Итак, минут за пятнадцать до начала я, ощущая себя инкогнито и мысленно «плащом прикрывши поллица», слежу, как постепенно заполняется зрительный зал.
В фойе партера звучит американо-английская речь, иногда чистая, иногда акцентированная на русский, итальянский или другой манер. Она перемежается журчанием привычного, но здесь немного непохожего на себя русского языка. На фоне всех этих говоров я чувствую, что русский язык действительно журчащий.
Обычная суета встреч — кто-то о ком-то заботится, сокрушается об отсутствующих Мурочках, Петеньках, задают вопросы, на которые не ждут ответа, слышатся упреки: «Если бы не мхатовцы, мы бы с вами, не встретились еще десять лет». Это уже интересно: МХАТ как объединяющее людей начало, как место свидания разлученных жизнью. Но я и выбрал этот спектакль по тем же причинам: увидеть людей без родины, собранных вместе одним стремлением и желанием.
Постепенно убирают свет, и нужно торопиться: после третьего звонка в зрительный зал МХАТ не пускают даже в Америке.

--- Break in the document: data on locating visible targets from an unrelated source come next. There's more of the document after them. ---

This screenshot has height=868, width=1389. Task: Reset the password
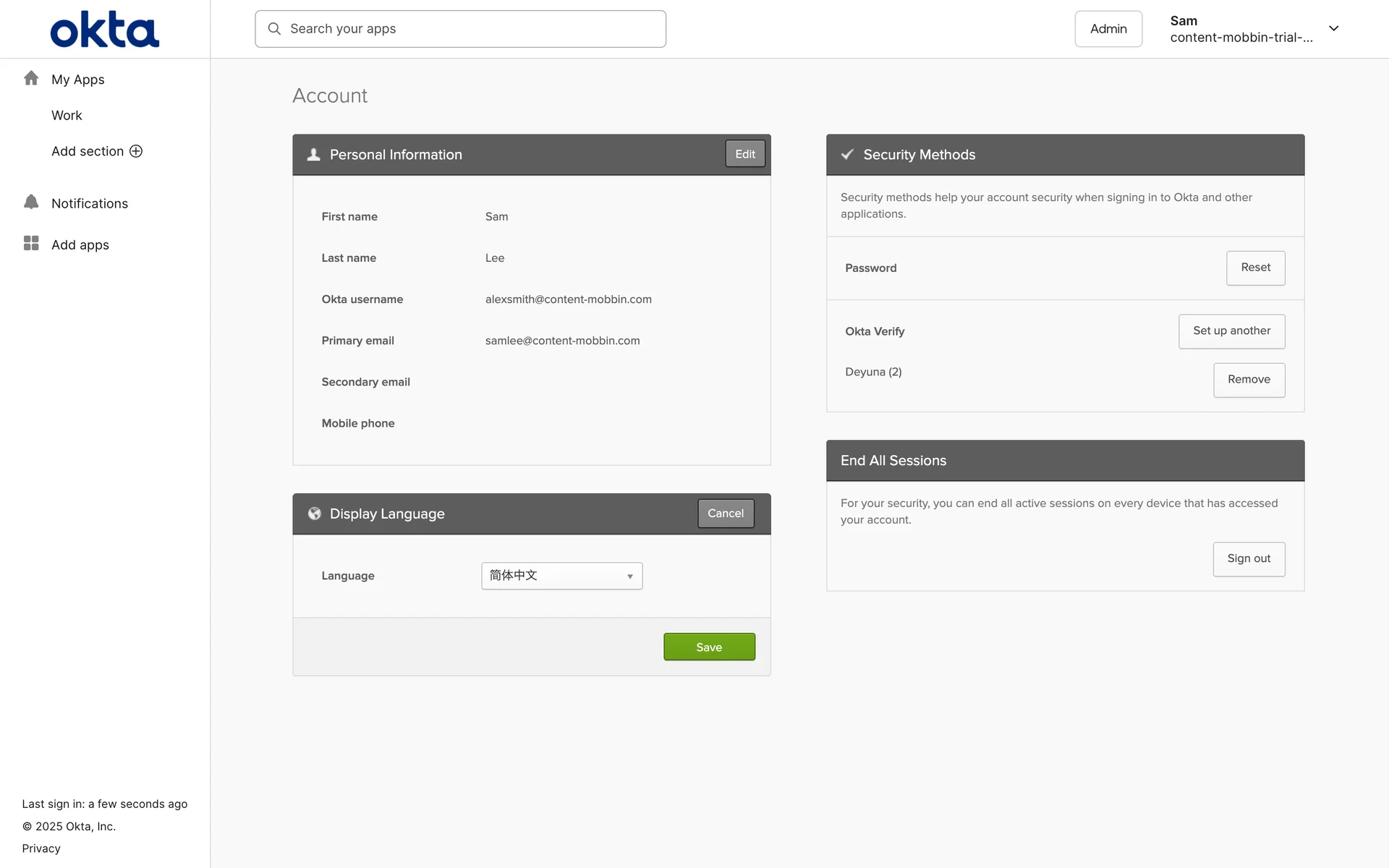pos(1255,268)
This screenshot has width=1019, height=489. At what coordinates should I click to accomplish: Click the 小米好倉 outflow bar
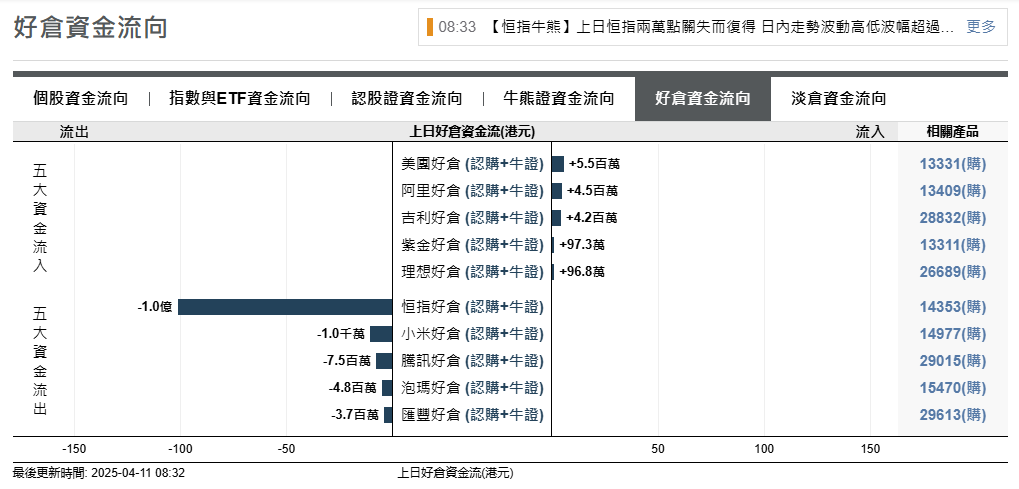click(381, 334)
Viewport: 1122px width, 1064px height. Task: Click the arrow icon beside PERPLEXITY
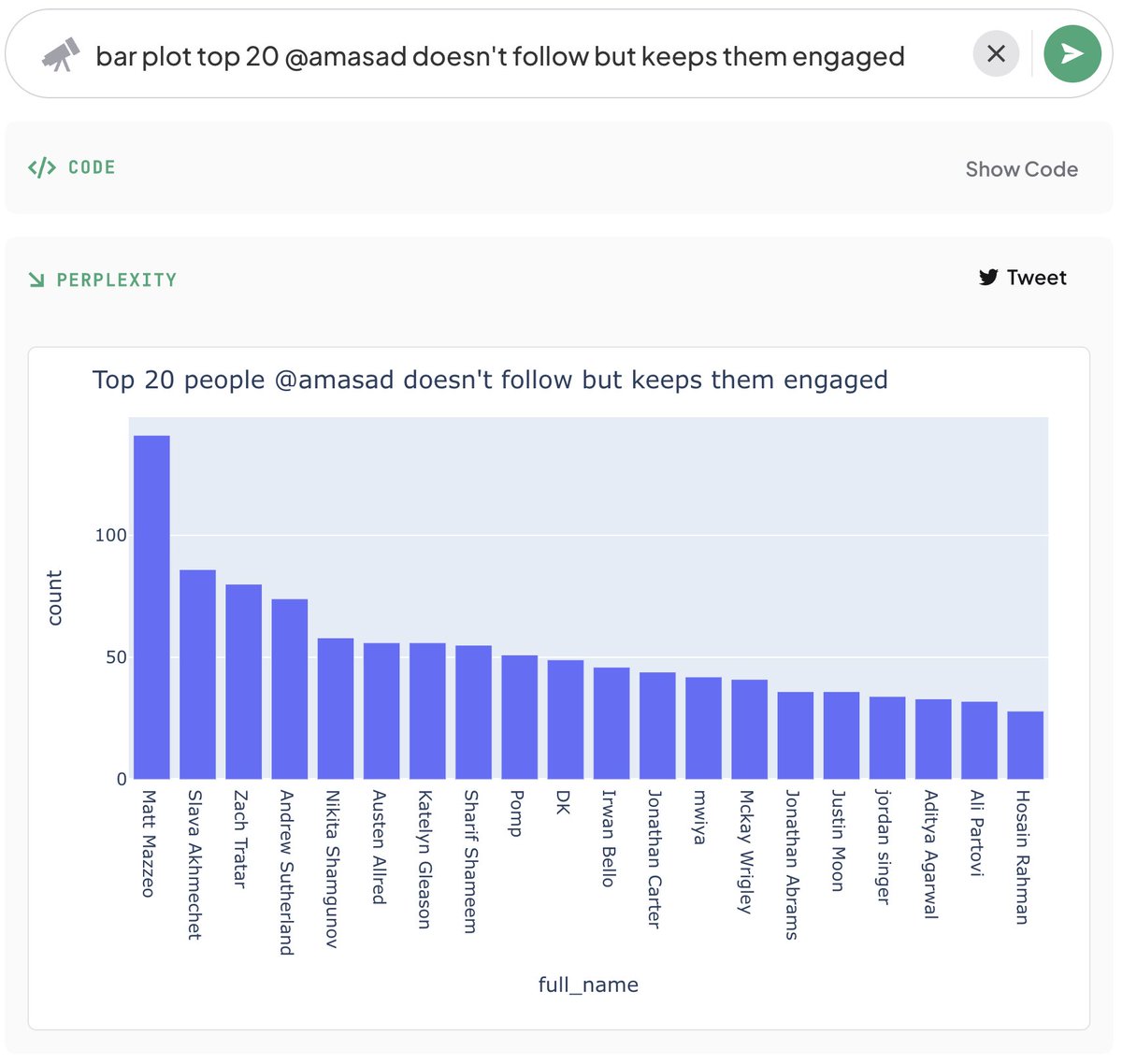click(x=36, y=280)
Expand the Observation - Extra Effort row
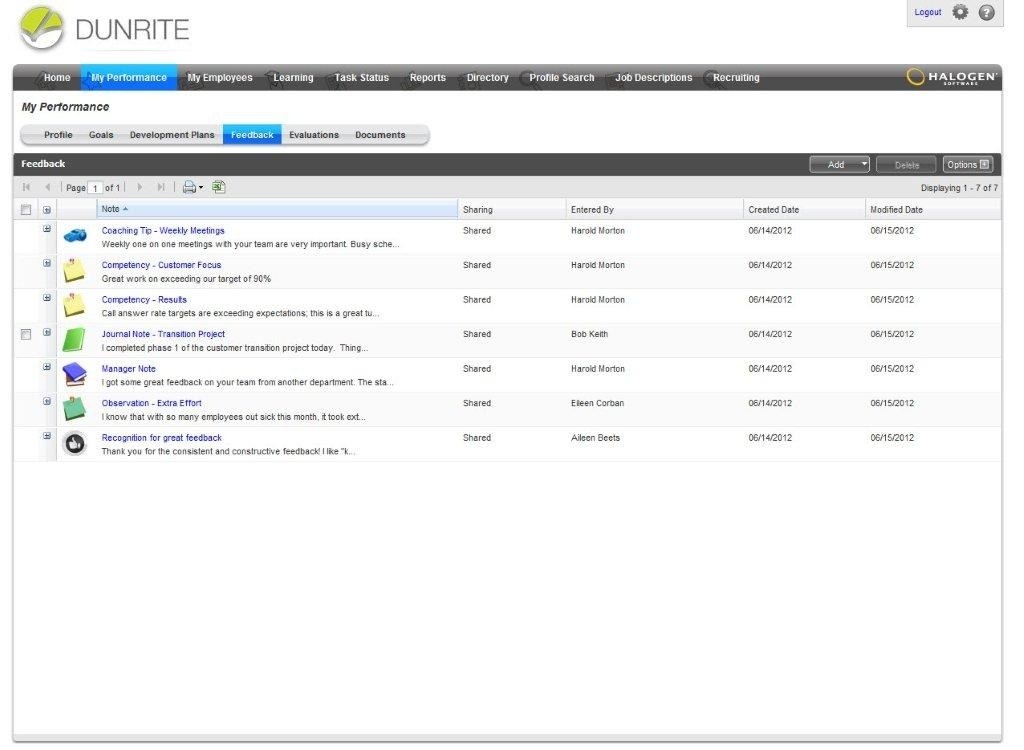Viewport: 1024px width, 750px height. tap(47, 401)
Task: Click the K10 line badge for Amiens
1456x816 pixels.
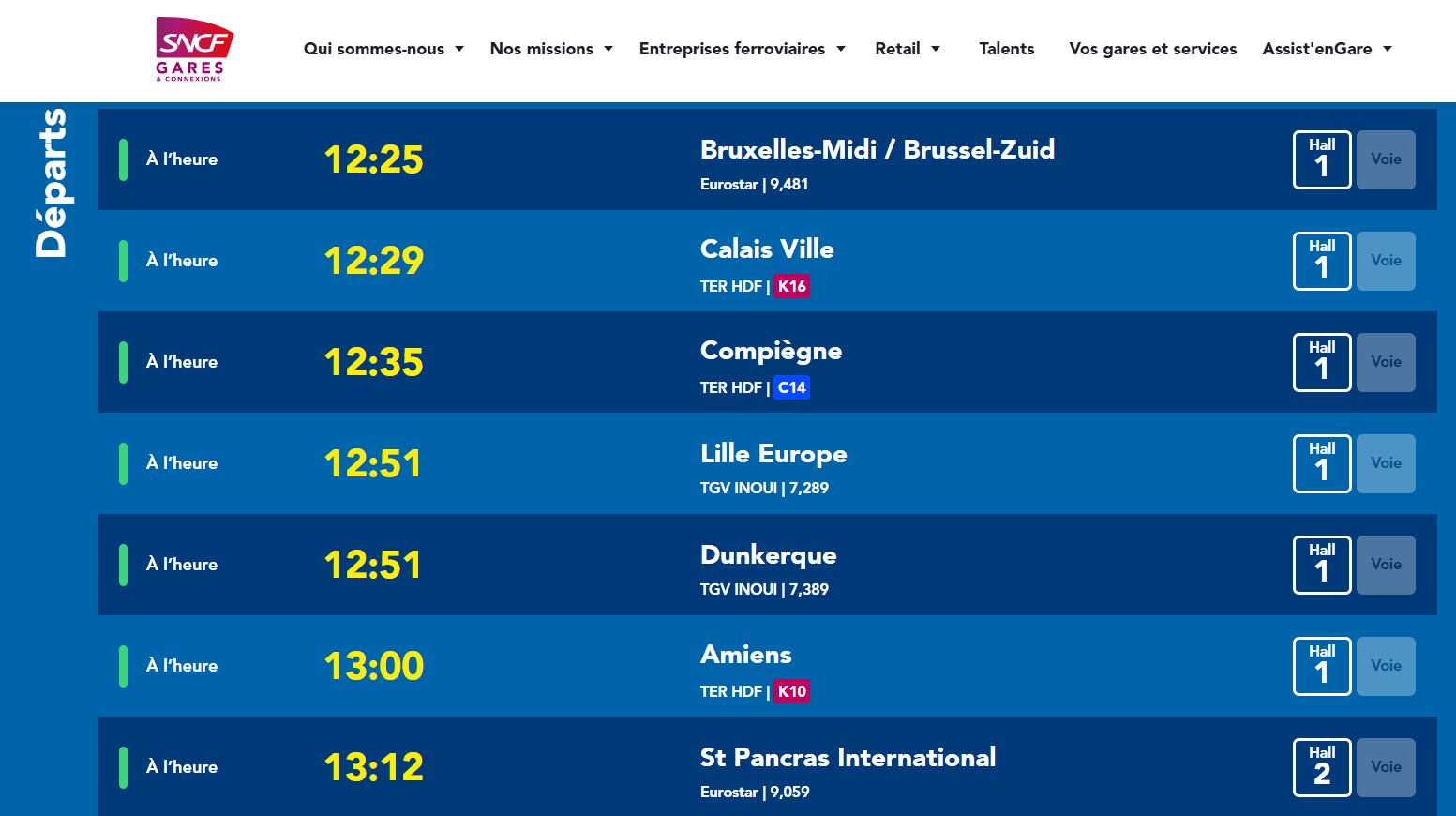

Открывается занавес, и перед взорами людей, может быть, измучившихся тоской по родине, открывается русское из русских — дом Прозоровых.
В этот миг я силой своего актерского воображения постарался представить себе, что могут ощущать русские, сидящие в зале. Нечто подобное я сам испытал однажды, когда в Перми пришел к дому, который, по местным преданиям, принадлежал семье Прозоровых. Я вглядывался в окна, и мне казалось, что сейчас подойдет ко мне мечтательница Ирина или строгая Ольга выглянет на минутку и, убедившись, что это просто любопытный, отойдет от окна. Я несколько раз ходил к тому месту возле театра, где произошла роковая встреча Соленого и Тузенбаха.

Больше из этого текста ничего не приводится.